Though the concept itself isn’t rocket science, word of mouth marketing is a more complex proposition.
Word of Mouth Marketing Campaigns: Basic Structure
Like traditional word of mouth, word of mouth marketing depends on vectors: product or service users who spread awareness to other potential users. Depending on the circumstances, vectors’ networks can include one or more of the following: friends, family members, coworkers, neighbors, social media connections, blog readers, business peers or competitors, and others.
Word of mouth marketing campaigns come in several different flavors. At a high level, most fall into these organizational forms:
- Interpersonal Connections: Like traditional word of mouth, this model involves real consumers (vectors) providing suggestions and recommendations within networks. It depends on strong interpersonal relationships built on trust, and requires limited buy-in and investment by marketers themselves. A restaurant that includes a “Tell your friends!” message on its receipts and a landscaping contractor who asks satisfied clients to send new clients his way both benefit from interpersonal marketing.
- Influencer Marketing: Influencers are ordinary people with outsize megaphones. They can be early adopters, prolific bloggers or authors, unaffiliated subject matter experts, celebrity spokespeople, and others whose profession or social status adds weight to their words and gets vectors talking. Influencers usually have ample social or traditional media followings, which marketers rely on to propagate their messaging to an even broader audience. Depending on the circumstances, they can receive monetary consideration or in-kind compensation (free products or services) for their efforts.
- Network Coproduction (Seeding and Engineering): Network coproduction is the most complex form of word of mouth marketing. It builds on the influencer model, tailoring product- or niche-specific messages to individual audience groups. Seeding typically involves giving influencers early copies or samples of a product or service, then inviting them to spread the word through their networks. Engineering is even more hands-on, usually involving targeted messaging or talking points that influencers use to initiate and shape influencer-to-consumer or consumer-to-consumer conversations.
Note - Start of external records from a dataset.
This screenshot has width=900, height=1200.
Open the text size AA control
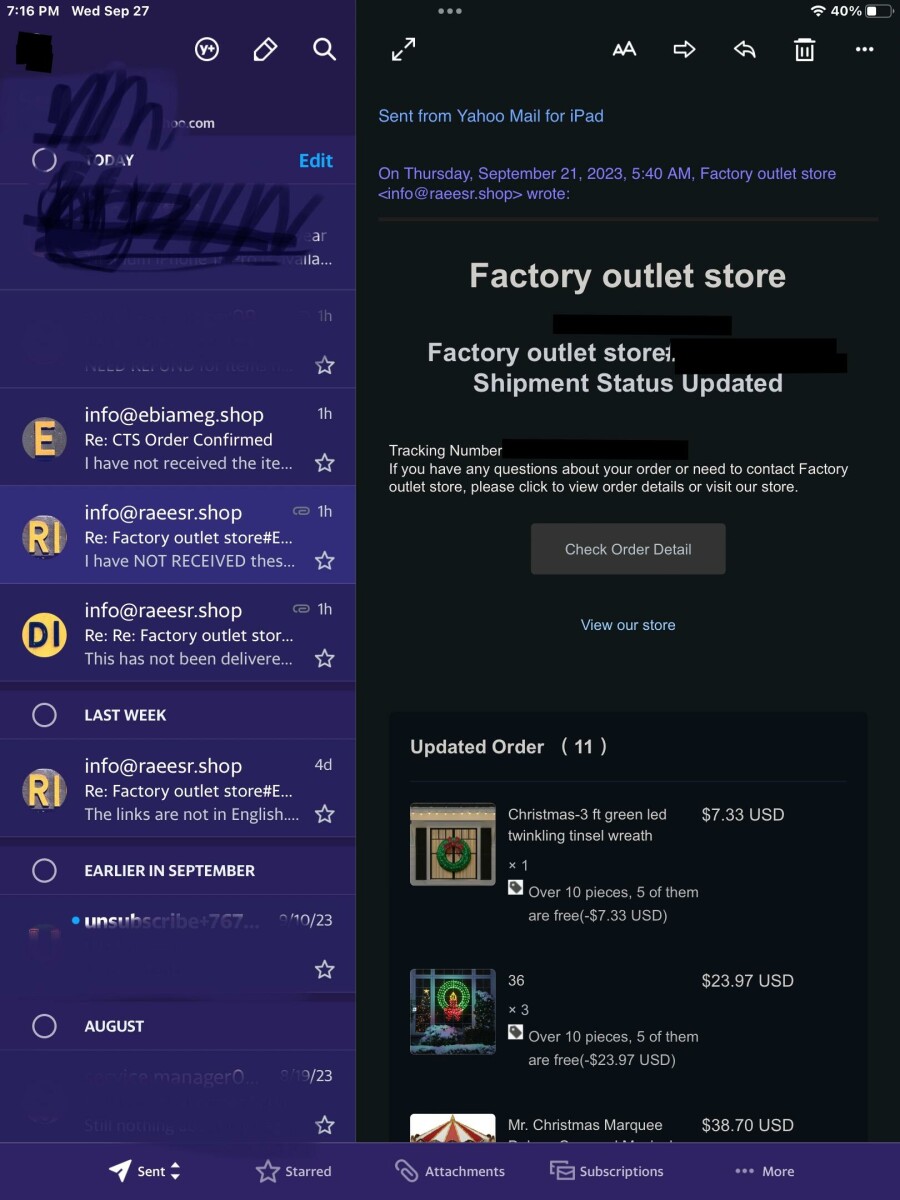(x=624, y=49)
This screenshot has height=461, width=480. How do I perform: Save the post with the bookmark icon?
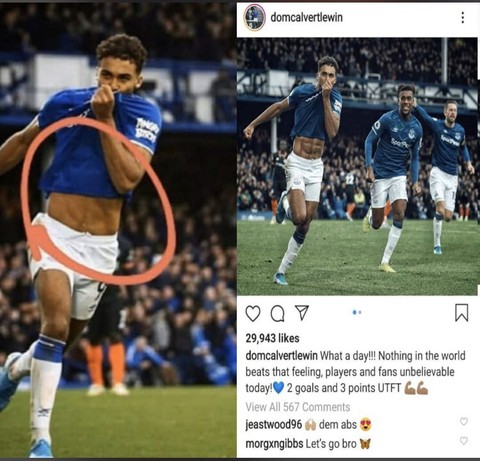(x=462, y=313)
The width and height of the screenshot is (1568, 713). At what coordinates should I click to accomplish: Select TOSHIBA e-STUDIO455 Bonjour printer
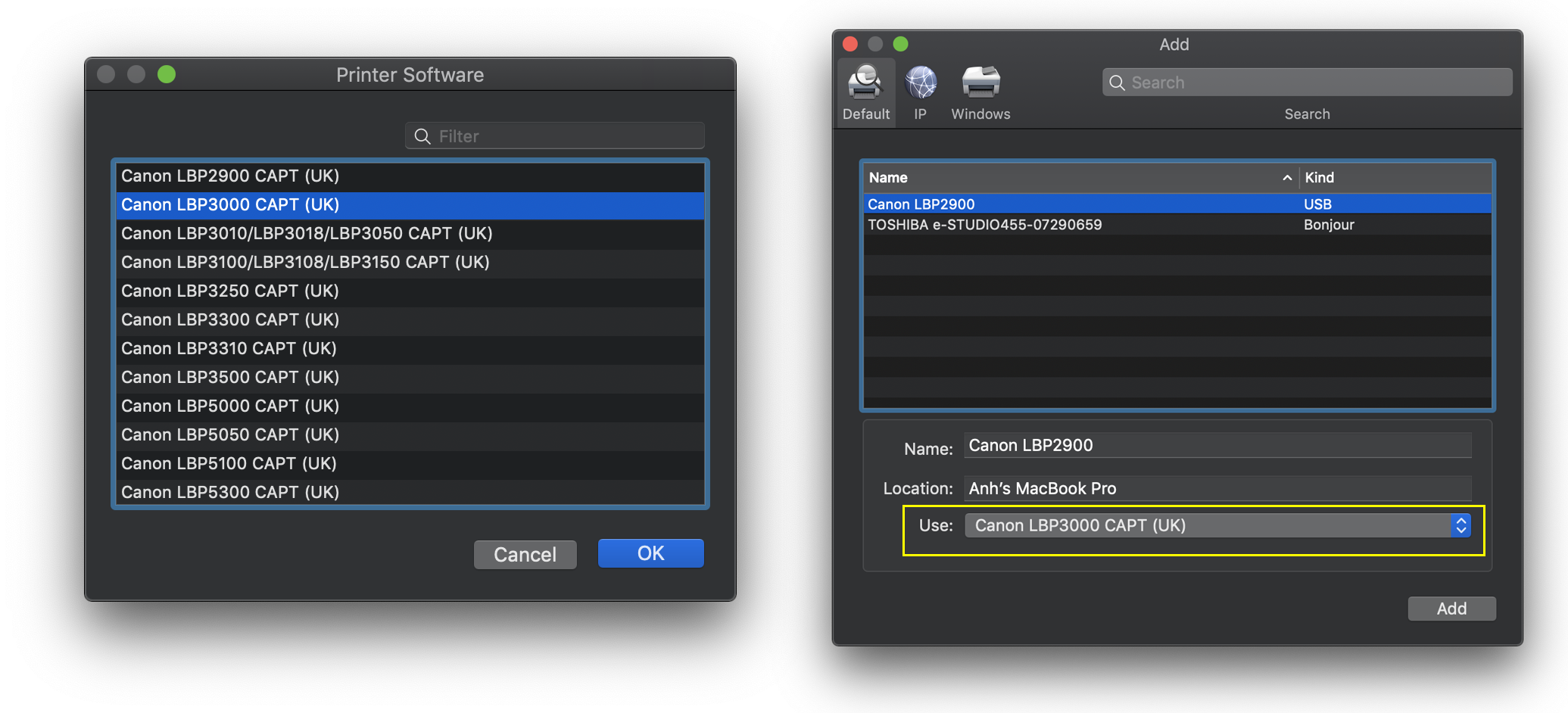click(x=984, y=225)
Advantages of Word of Mouth Marketing
- It’s Often Cost-Effective. For many independent professionals and small business owners, word of mouth marketing is an effective way to cut common business expenses. Interpersonal marketing requires little to no out-of-pocket expense. For small businesses, social media marketing campaigns are usually quite cheap and cost-effective, according to this article from Tech Maish. Spending $100 or $200 to promote Facebook ads goes a long way. Social deals, giveaways, and sponsorships might seem costlier, but they typically reach wider audiences.
- It Builds on Itself. You’ve heard of “going viral.” While most don’t make it, that’s the ideal outcome for every word of mouth marketing campaign – an explosion of peer-to-peer promotion that builds on itself beyond all expectation and earns your business a lot of money in the process. Well-executed, influencer-driven word of mouth marketing campaigns are more likely to take off in this fashion.
- It Seems Natural. The Economist cites a 2013 Boston Consulting Group survey that found brand authenticity is second only to the prospect of discounts in securing millennials’ loyalty. (For more insights into the fickle beast that is Generation Y, check out our post on working with and managing millennials.) Compared with other, more overt types of marketing, properly executed word of mouth marketing campaigns practically ooze authenticity – even if it’s orchestrated from on high. There’s a flip side to this, however – more on that below.
- It’s Scalable. Word of mouth marketing is built to scale. As your organization’s marketing budget grows along with its headcount and revenue, you can simply add more influencers, network advocates, and vectors willing to sing your company’s praises. With adequate resources, you can also experiment with costlier channels – celebrity endorsements and paid collaborations with high-profile thought leaders, for instance.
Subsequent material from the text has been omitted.